Copy the lines below verbatim, but only from the line containing "The image size is (1364, 727)." through the end of the data.

***** Supplied records

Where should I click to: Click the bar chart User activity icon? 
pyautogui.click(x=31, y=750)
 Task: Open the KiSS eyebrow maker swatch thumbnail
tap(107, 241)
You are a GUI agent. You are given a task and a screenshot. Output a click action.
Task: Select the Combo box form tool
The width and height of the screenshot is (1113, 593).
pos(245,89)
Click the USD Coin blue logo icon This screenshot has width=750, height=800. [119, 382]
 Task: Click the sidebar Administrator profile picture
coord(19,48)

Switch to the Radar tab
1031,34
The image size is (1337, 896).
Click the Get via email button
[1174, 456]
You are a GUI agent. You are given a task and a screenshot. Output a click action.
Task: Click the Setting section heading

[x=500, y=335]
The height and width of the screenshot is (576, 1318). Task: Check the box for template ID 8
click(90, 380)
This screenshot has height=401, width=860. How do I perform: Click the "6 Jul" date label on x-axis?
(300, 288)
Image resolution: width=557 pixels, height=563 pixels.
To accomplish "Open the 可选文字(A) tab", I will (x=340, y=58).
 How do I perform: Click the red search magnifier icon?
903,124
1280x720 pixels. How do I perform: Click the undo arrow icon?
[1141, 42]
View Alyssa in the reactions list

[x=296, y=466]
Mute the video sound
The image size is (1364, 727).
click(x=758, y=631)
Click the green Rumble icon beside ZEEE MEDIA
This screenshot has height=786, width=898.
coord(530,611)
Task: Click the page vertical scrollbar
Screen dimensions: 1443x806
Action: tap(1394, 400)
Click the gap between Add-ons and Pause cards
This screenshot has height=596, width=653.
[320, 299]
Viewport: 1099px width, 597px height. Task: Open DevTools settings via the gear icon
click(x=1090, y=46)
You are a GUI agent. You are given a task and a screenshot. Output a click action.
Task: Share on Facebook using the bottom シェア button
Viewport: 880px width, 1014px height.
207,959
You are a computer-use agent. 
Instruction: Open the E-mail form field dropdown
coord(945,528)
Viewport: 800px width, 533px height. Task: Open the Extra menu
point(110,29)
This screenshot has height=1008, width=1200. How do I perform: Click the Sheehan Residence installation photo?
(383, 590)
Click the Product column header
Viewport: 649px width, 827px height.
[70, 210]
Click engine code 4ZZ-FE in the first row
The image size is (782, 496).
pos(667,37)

**********

▸ **Solution to the problem**:
The image size is (1364, 727).
click(x=758, y=631)
Click the green Rumble icon beside ZEEE MEDIA
This screenshot has height=786, width=898.
coord(530,611)
Task: Click the page vertical scrollbar
Screen dimensions: 1443x806
Action: tap(1394, 400)
Click the gap between Add-ons and Pause cards
This screenshot has height=596, width=653.
[320, 299]
Viewport: 1099px width, 597px height. Task: Open DevTools settings via the gear icon
click(x=1090, y=46)
You are a GUI agent. You are given a task and a screenshot. Output a click action.
Task: Share on Facebook using the bottom シェア button
Viewport: 880px width, 1014px height.
207,959
You are a computer-use agent. 
Instruction: Open the E-mail form field dropdown
coord(945,528)
Viewport: 800px width, 533px height. Task: Open the Extra menu
point(110,29)
This screenshot has height=1008, width=1200. How do I perform: Click the Sheehan Residence installation photo?
(383, 590)
Click the Product column header
Viewport: 649px width, 827px height.
[70, 210]
Click engine code 4ZZ-FE in the first row
The image size is (782, 496).
pos(667,37)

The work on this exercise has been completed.